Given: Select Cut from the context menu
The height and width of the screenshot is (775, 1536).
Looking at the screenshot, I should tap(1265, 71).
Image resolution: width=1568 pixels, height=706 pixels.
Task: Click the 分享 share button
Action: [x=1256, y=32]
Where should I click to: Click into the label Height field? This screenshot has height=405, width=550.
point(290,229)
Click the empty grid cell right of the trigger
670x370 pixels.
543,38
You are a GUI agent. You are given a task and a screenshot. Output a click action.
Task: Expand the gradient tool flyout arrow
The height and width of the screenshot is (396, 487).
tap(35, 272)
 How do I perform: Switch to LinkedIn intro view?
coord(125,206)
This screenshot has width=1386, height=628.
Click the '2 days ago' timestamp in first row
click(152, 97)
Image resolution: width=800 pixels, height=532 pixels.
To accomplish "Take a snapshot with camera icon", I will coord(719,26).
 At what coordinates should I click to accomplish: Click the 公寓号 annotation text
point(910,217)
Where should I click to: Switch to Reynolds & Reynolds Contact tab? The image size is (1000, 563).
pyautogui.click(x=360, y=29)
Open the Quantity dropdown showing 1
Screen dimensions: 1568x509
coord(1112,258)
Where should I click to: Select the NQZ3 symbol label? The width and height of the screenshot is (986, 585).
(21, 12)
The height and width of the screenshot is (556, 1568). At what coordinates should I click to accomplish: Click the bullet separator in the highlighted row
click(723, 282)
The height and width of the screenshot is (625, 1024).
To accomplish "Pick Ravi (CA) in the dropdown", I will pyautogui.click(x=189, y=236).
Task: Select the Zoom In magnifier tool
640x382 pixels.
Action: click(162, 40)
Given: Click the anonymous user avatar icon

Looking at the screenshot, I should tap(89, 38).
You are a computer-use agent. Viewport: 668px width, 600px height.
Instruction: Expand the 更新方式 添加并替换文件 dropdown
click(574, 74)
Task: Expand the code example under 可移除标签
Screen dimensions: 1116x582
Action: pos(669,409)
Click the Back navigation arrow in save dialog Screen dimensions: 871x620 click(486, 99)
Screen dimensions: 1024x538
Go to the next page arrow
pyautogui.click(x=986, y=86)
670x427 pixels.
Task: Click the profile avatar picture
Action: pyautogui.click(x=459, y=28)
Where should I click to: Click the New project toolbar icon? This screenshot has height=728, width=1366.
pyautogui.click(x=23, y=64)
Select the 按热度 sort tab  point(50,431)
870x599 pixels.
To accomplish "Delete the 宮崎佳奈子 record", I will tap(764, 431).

• • •

* [INSTRUCTIONS FOR THE TASK]: From the first line through the last, give the data above again exactly.

* [SOLUTION TO THE EXERCISE]:
Given: Select Cut from the context menu
The height and width of the screenshot is (775, 1536).
Looking at the screenshot, I should tap(1265, 71).
Image resolution: width=1568 pixels, height=706 pixels.
Task: Click the 分享 share button
Action: [x=1256, y=32]
Where should I click to: Click into the label Height field? This screenshot has height=405, width=550.
point(290,229)
Click the empty grid cell right of the trigger
670x370 pixels.
543,38
You are a GUI agent. You are given a task and a screenshot. Output a click action.
Task: Expand the gradient tool flyout arrow
The height and width of the screenshot is (396, 487).
tap(35, 272)
 How do I perform: Switch to LinkedIn intro view?
coord(125,206)
This screenshot has width=1386, height=628.
Click the '2 days ago' timestamp in first row
click(152, 97)
Image resolution: width=800 pixels, height=532 pixels.
To accomplish "Take a snapshot with camera icon", I will coord(719,26).
 At what coordinates should I click to accomplish: Click the 公寓号 annotation text
point(910,217)
Where should I click to: Switch to Reynolds & Reynolds Contact tab? The image size is (1000, 563).
pyautogui.click(x=360, y=29)
Open the Quantity dropdown showing 1
Screen dimensions: 1568x509
coord(1112,258)
Where should I click to: Select the NQZ3 symbol label? The width and height of the screenshot is (986, 585).
(21, 12)
The height and width of the screenshot is (556, 1568). At what coordinates should I click to accomplish: Click the bullet separator in the highlighted row
click(723, 282)
The height and width of the screenshot is (625, 1024).
To accomplish "Pick Ravi (CA) in the dropdown", I will pyautogui.click(x=189, y=236).
Task: Select the Zoom In magnifier tool
640x382 pixels.
Action: click(162, 40)
Given: Click the anonymous user avatar icon

Looking at the screenshot, I should tap(89, 38).
You are a computer-use agent. Viewport: 668px width, 600px height.
Instruction: Expand the 更新方式 添加并替换文件 dropdown
click(574, 74)
Task: Expand the code example under 可移除标签
Screen dimensions: 1116x582
Action: pos(669,409)
Click the Back navigation arrow in save dialog Screen dimensions: 871x620 click(486, 99)
Screen dimensions: 1024x538
Go to the next page arrow
pyautogui.click(x=986, y=86)
670x427 pixels.
Task: Click the profile avatar picture
Action: pyautogui.click(x=459, y=28)
Where should I click to: Click the New project toolbar icon? This screenshot has height=728, width=1366.
pyautogui.click(x=23, y=64)
Select the 按热度 sort tab  point(50,431)
870x599 pixels.
To accomplish "Delete the 宮崎佳奈子 record", I will tap(764, 431).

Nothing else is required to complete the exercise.